=== Text segment ===
# What To Do If You Get Mugged?



## Guest (Dec 14, 2008)

Below is something that a New York City police officer allegedly posted on Craigslist on September 18th. Someone told me about it only recently and it stirred up some memories and some questions, so I thought I'd see if you guys have any thoughts on this.

Me? I'm a female, so I can get fearful for my safety and well-being pretty quickly, regardless of whether or not the mugger has a weapon. I was mugged by two guys in a big-city parking lot (during daylight hours) about 10 years ago and I swore I'd never let that happen again. Back then I gave them my money and was grateful that they didn't take my car from me or hurt me, but I don't ever want to go through it again. As they were mugging me I said, "Look you guys, you wouldn't want your mother or sister to go through this, right?" Surprisingly, it worked. They could have really hurt me but they didn't. They took the money and took off.

In my private life I usually have a dog with me, and if I don't then I anticipate the worst and carry mace, etc., and a little flash light. When walking in Boston, for example, I'm ready to spray and run like heck if necessary. I turn corners wide, I avoid doorways, I am always alert and aware of my surroundings, and I don't get distracted by ipods or cell phones or anything else. If I'm walking home from the train after dark I will go out of my way to walk a longer route on better-lit streets, even though it means I get home a little later. In other words, I expect the worst and so far I have avoided further trouble.

So what about you guys? Whether on-duty or off-duty, do you ever wonder what you'd do if some scumbag just came up and tried to mug you? Would your response DIFFER if you were on-duty or off-duty?

Is there any advice that you'd give to civilian friends and family so that they can stay safe if the worst thing happens and someone tries to mug them?

Thanks

http://www.craigslist.org/about/best/nyc/845973660.html



> *Tips For Clueless People Who Get Mugged*
> 
> Date: 2008-09-18, 3:48PM EDT
> 
> ...


----------



## justanotherparatrooper (Aug 27, 2006)

Good post Jeepy...right on the money, pretty much what Id tell my kids.Thankfully I dont live in NY and Im pretty sure Id create a not so good outcome for the prick.


----------



## rigrig22 (Jul 15, 2008)

Or you could always just carry a gun. Problem Solved. Instead of them snatching your wallet or car they can catch a .40 cal hydro-shock round to the chest. 

Thank God nothing bad happend to you Jeepy


----------



## Guest (Dec 14, 2008)

Jeepy said:


> So what about you guys? Whether on-duty or off-duty, do you ever wonder what you'd do if some scumbag just came up and tried to mug you? Would your response DIFFER if you were on-duty or off-duty?


On or off-duty, they better get the first shot off if they expect to walk away.


----------



## rolyasmatt (Nov 28, 2008)

good read


----------



## 7costanza (Aug 29, 2006)

Some days...I wish someone would try....


----------



## Guest (Dec 14, 2008)

rigrig22 said:


> Or you could always just carry a gun. Problem Solved. Instead of them snatching your wallet or car they can catch a .40 cal hydro-shock round to the chest.


Yup, yup, all set there; that's the "*etc.*" that I mentioned above in my original post when I wrote, "mace, etc." I would prefer to fight back in a step-wise manner, if possible, so I'm always ready with the mace as a first line of defense. If I'm out walking in the dark, I have my thumb on the mace. I hope I never need to fight back with the "etc." but since the law says that I can, if a criminal puts me in fear for my life, then I would.
===
▶ Written instruction A: In the forum thread, where and when was the original poster mugged?
The forum thread and the rows that follow it are unrelated to each other.
=== Dataset content ===
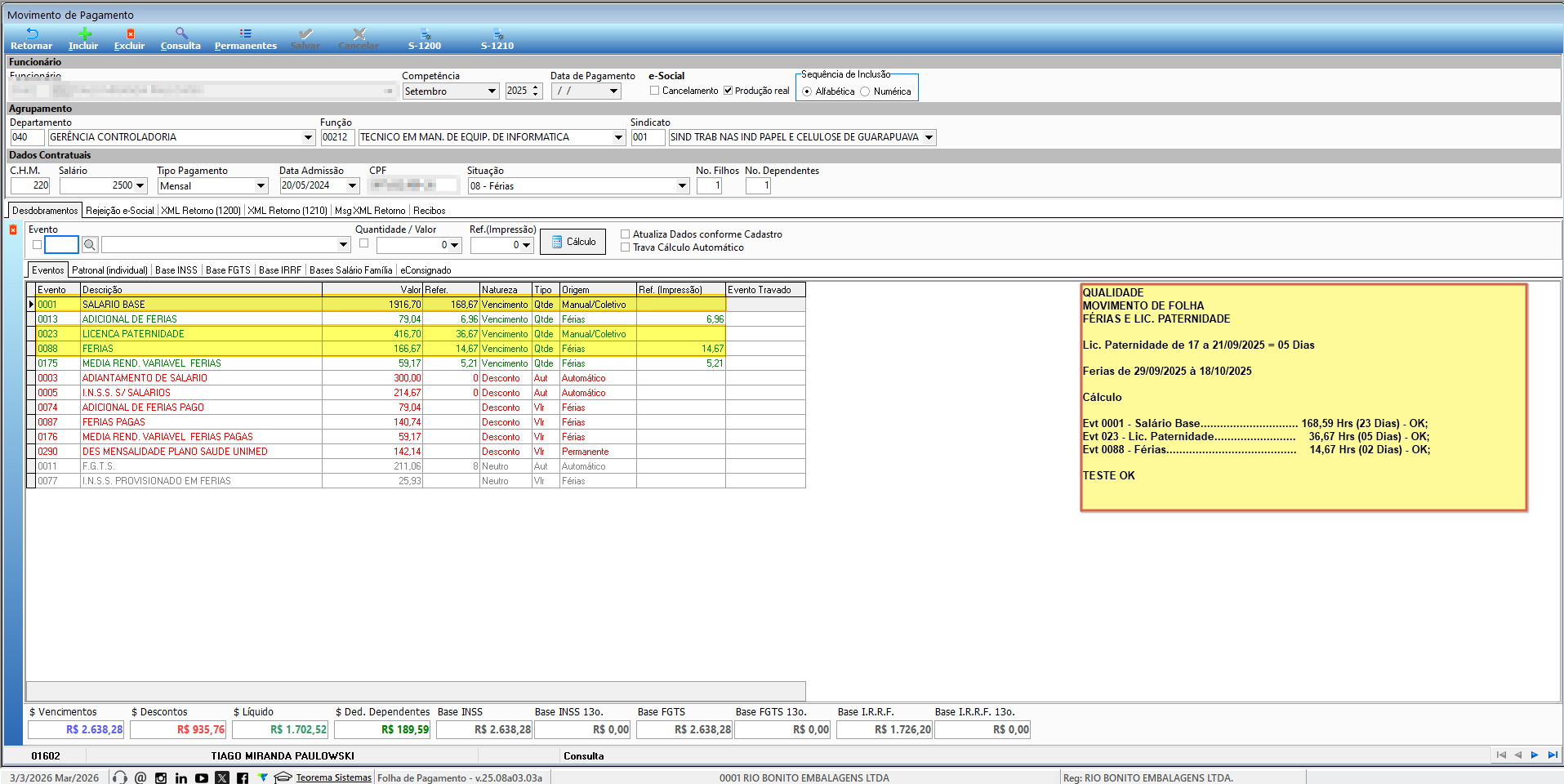Open the Permanentes list icon
The width and height of the screenshot is (1564, 784).
[245, 38]
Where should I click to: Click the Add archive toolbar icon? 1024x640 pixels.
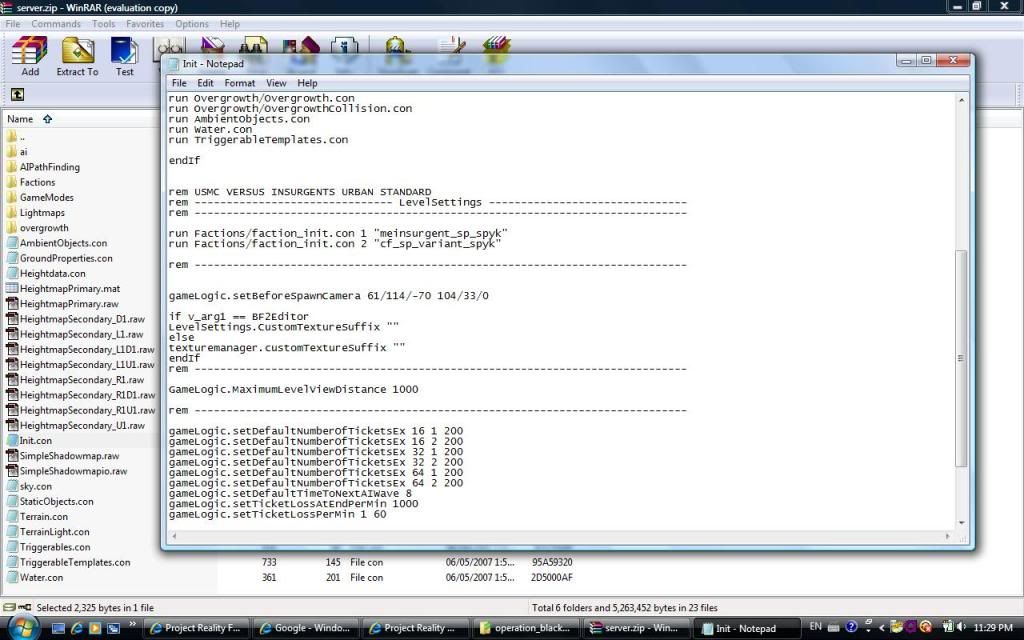(30, 56)
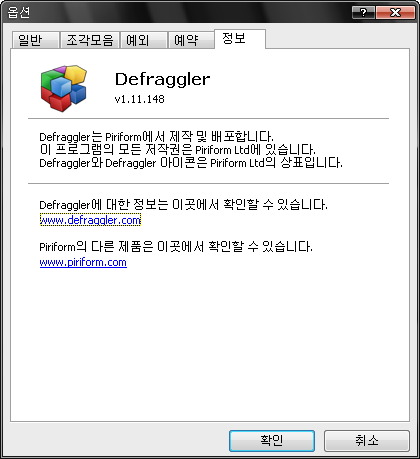Image resolution: width=420 pixels, height=459 pixels.
Task: Click the Defraggler product name heading
Action: (x=162, y=80)
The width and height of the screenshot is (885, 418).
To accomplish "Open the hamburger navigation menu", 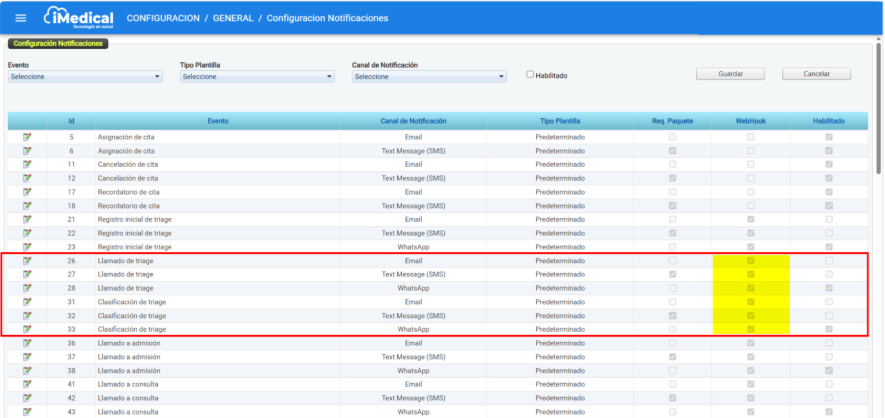I will coord(21,18).
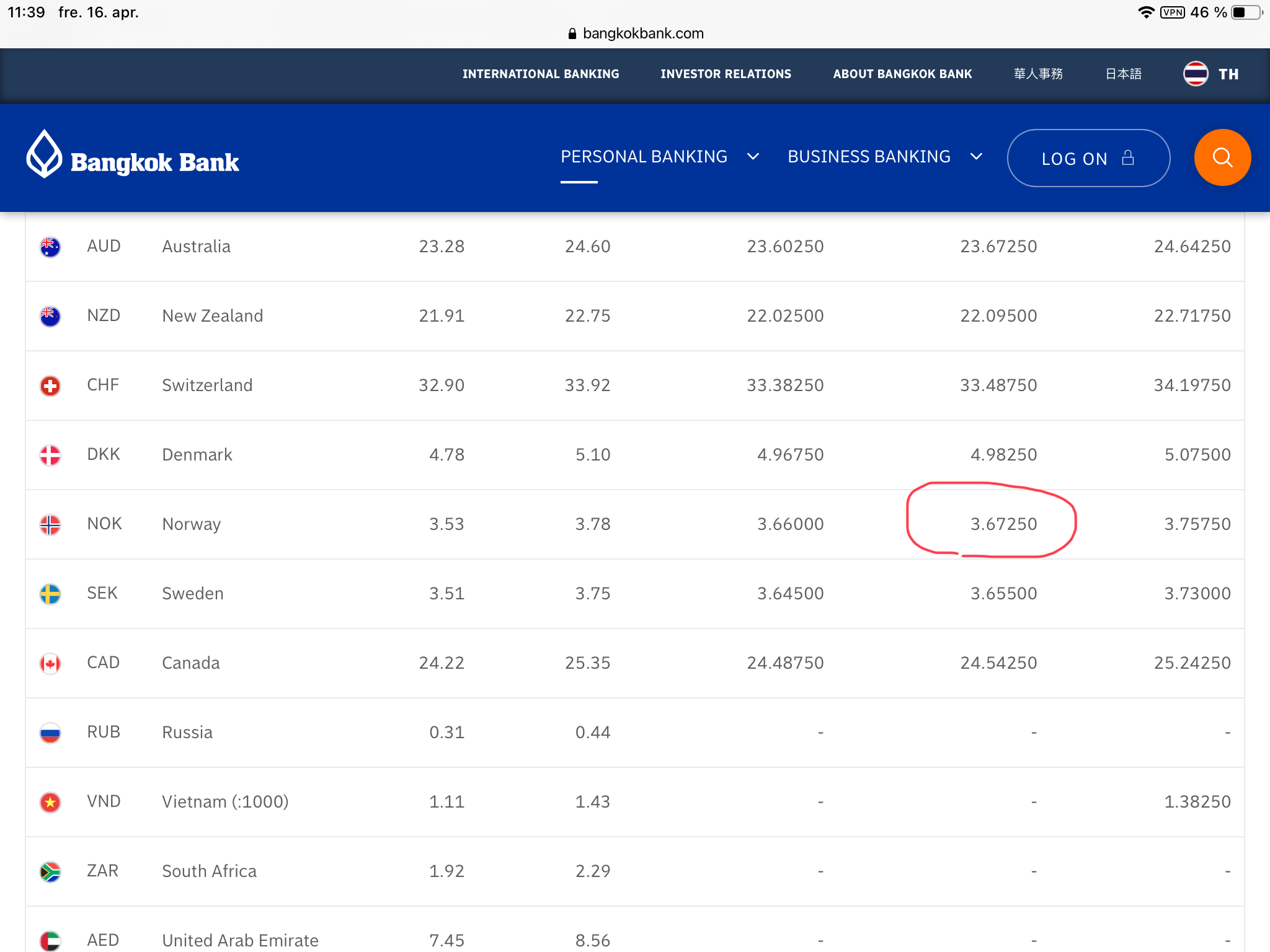Open the Business Banking menu

tap(868, 157)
===
▶ Written instruction B: Retype the rows from the first one through the line holding "Action: (x=162, y=80)", inclusive, and omit the pictures.

▶ Output A: In a big-city parking lot, during daylight hours, about 10 years ago.

▶ Output B:
Open the Permanentes list icon
The width and height of the screenshot is (1564, 784).
[245, 38]
Where should I click to: Click the Add archive toolbar icon? 1024x640 pixels.
(30, 56)
Image resolution: width=420 pixels, height=459 pixels.
Task: Click the Defraggler product name heading
Action: (x=162, y=80)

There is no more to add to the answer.